Outra das alterações mais importantes incluídas na nova constituição noticiadas pela Imprensa prende-se com a criação da Secretaria de Comunicação, que reúne as diferentes fontes de informação do Vaticano. Também a criação do Serviço de Desenvolvimento Humano é considerada uma das maiores mudanças do novo documento. Esse serviço reúne as questões sociais da Igreja ou da Secretaria para a Economia, que administrará todas as finanças do Vaticano, incluindo os fundos da Secretaria de Estado.
Novidade foi também o fim da distinção entre congregações e conselhos pontifícios, passando os vários "ministérios" da Santa Sé a assumir a denominação de dicastérios, em vez de congregações. Assim, a Cúria Romana passou a ser composta pela Secretaria de Estado, pelos dicastérios e pelos organismos, todos juridicamente iguais entre si.

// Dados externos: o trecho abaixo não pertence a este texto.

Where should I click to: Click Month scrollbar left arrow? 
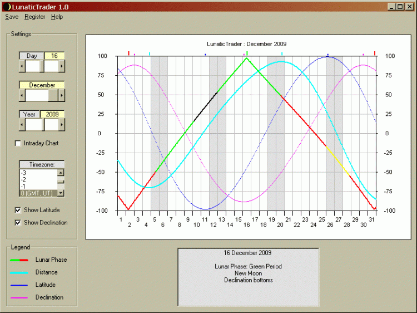[x=22, y=95]
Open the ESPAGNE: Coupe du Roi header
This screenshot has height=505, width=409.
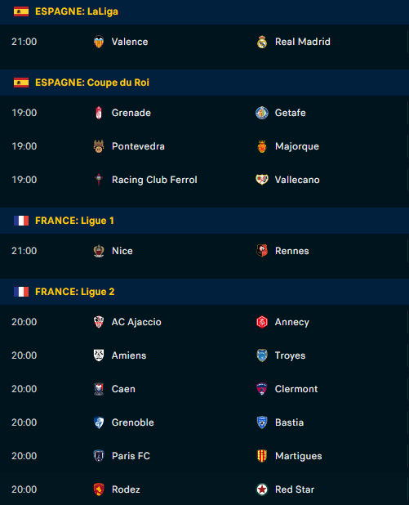(x=204, y=83)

Francisco, que sempre apontou as periferias "culturais e religiosas" como prioridade da missão da Igreja Católica, foi muito além das reformas legais. Abriu as portas às mulheres para cargos até então apenas desempenhados por homens, chocou os conservadores com as suas declarações acerca da homossexualidade, nunca esqueceu os pobres, os migrantes, nem os jovens. Não se cansou de criticar o capitalismo, a sociedade individualista, o terrorismo, a guerra, o tráfico de seres humanos. Acima de tudo, sempre foi livre nos seus pensamentos e na maneira de os revelar: falando claramente sobre qualquer assunto, até os temas tabu, mesmo tendo consciência da azia que isso provocava entre os partidários de uma Igreja Católica mais conservadora.